Only a week after Governor Eliot Spitzer put the brakes on his plan to give illegal immigrants driver's licenses, the self-proclaimed steamroller is now pushing for yet another divisive issue, gay marriage.
Spitzer told a group of supporters at a Democratic fundraiser that if the Democrats gain control of both houses of the state legislature, legalizing gay marriage would be a top priority. The Democrats are currently three seats shy of holding the majority for the first time since 1965.
Gay marriage is a controversial issue to say the least. Marriage is, after all, the foundation of family life and the most fundamental tenet of our society. For thousands of years, marriage has existed between one man and one woman. Its strong religious connotations find roots in the Judeo-Christian experience. However, marriage is not by any means exclusively religious. Quite the opposite, it is also a very public institution.

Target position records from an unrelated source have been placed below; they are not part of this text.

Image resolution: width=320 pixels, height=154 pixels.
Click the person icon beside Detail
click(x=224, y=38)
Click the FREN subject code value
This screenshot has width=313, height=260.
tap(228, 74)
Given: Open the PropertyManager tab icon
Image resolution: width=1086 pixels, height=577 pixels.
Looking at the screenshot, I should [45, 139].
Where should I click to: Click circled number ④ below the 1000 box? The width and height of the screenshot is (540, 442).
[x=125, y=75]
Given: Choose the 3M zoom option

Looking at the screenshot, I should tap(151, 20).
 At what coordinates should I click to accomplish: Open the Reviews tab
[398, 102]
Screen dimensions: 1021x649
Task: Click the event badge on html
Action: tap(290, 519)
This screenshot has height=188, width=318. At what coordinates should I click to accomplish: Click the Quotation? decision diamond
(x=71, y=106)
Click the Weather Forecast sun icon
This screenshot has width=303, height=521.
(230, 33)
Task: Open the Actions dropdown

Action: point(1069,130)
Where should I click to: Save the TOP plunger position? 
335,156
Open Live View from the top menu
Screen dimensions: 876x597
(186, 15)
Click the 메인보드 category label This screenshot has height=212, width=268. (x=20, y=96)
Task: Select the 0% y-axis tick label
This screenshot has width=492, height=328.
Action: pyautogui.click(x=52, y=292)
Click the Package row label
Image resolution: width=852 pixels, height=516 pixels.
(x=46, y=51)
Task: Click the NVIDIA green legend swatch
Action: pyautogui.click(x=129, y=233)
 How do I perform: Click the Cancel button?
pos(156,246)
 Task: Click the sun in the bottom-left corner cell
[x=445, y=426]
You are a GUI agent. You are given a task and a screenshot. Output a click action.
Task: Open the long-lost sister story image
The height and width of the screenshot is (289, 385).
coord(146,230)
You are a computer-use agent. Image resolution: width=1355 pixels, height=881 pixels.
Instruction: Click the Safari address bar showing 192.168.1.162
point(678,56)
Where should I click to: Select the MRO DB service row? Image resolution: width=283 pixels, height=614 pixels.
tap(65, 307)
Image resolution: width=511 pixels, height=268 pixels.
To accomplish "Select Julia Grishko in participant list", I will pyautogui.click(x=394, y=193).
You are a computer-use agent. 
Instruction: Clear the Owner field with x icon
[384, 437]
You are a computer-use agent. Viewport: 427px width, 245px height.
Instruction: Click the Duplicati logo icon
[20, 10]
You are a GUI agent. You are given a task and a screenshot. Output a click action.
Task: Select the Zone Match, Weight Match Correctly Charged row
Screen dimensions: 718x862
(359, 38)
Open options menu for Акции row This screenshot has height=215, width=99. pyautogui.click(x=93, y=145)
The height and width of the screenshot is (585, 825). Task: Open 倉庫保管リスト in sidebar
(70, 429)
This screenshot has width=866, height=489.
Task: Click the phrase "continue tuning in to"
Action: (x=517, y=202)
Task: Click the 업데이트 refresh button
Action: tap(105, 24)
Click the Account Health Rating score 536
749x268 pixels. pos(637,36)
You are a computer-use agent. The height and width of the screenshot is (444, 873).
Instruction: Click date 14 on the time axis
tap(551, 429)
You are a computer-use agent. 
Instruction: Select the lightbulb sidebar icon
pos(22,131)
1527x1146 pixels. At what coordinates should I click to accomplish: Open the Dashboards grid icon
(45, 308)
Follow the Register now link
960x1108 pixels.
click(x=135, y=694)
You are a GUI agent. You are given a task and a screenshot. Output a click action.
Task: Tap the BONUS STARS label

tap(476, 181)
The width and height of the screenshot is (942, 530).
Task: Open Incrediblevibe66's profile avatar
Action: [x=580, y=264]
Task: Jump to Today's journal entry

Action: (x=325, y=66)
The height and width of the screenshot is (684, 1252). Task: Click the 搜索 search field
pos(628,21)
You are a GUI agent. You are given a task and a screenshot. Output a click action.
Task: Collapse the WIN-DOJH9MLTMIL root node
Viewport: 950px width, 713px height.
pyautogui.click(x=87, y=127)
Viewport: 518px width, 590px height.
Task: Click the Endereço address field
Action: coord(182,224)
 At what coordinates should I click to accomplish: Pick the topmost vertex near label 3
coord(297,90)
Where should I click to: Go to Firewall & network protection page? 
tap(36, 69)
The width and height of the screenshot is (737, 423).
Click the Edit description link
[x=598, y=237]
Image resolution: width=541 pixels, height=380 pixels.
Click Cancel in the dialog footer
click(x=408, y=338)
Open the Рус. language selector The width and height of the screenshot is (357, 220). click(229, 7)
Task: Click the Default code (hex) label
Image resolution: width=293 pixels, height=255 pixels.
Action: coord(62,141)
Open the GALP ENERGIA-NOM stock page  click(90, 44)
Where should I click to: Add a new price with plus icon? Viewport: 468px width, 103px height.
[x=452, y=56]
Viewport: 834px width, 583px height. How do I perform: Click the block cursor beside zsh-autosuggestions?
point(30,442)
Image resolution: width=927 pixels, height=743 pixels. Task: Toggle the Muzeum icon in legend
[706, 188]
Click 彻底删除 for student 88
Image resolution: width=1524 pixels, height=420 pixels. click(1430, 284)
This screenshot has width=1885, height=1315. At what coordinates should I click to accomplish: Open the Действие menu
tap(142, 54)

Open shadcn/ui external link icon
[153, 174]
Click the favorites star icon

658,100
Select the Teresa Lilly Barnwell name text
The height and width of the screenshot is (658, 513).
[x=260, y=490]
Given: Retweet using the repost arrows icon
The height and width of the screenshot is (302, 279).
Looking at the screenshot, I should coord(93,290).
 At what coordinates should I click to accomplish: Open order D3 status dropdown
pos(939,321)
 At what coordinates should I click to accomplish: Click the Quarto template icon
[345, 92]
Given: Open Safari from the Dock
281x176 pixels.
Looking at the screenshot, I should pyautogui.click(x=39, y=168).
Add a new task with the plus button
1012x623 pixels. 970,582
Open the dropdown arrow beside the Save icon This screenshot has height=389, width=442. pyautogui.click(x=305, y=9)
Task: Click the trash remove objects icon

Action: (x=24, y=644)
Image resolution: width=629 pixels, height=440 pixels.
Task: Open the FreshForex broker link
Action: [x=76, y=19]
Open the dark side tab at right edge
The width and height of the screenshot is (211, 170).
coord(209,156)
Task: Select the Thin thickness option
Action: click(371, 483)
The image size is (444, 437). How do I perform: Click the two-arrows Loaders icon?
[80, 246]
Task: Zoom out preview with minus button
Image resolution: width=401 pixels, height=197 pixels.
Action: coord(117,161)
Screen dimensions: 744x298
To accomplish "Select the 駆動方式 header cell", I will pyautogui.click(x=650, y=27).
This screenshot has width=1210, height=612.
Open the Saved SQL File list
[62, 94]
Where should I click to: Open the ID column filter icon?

Marriage is not simply a private matter of emotion between two people. On the contrary, its success and/or failure have a tremendous impact on all of society. Take for instance, the negative effects of divorce on the psychological development of children and the negative implications it has for overall health and wellness.
Governor Spitzer's assault on the institution of marriage is clearly counterproductive to the normative values of most New Yorkers and just another sign of his mismanagement of priorities. Public support on this topic is also low, something Spitzer has become accustomed to, lately. A May 2004 Quinnipiac survey found 55 percent opposed to gay marriage, with only 37 percent in favor. Similarly, a Siena College survey released last Tuesday found only 25 percent of voters would re-elect Governor Spitzer, while 49 percent indicated they would "prefer someone else."
Despite all the political rhetoric, defending the traditional role of marriage is not a staple of some radical Republican agenda. In fact, let us not forget that it was former President Bill Clinton, who signed the Defense of Marriage Act (DOMA) into law in 1996. After signing the law, Clinton stated, "I remain opposed to same-sex marriage. I believe marriage is an institution for the union of a man and a woman. This has been my long-standing position, and it is not being reviewed or reconsidered."
Earlier this year, Governor Spitzer declared the passage of a bill to legalize gay marriage "a simple moral imperative." How ironic it is then, for a man who seems to be so concerned with moral imperatives, to refuse to recognize the serious moral reservations shared by most people of good faith on this issue. This type of arrogance in government is the last thing we need in Albany. Homosexual persons deserve our utmost respect and should be entitled to receive many of the benefits usually afforded to married couples. However, the last thing New Yorkers need is a Governor to ram something down our throats.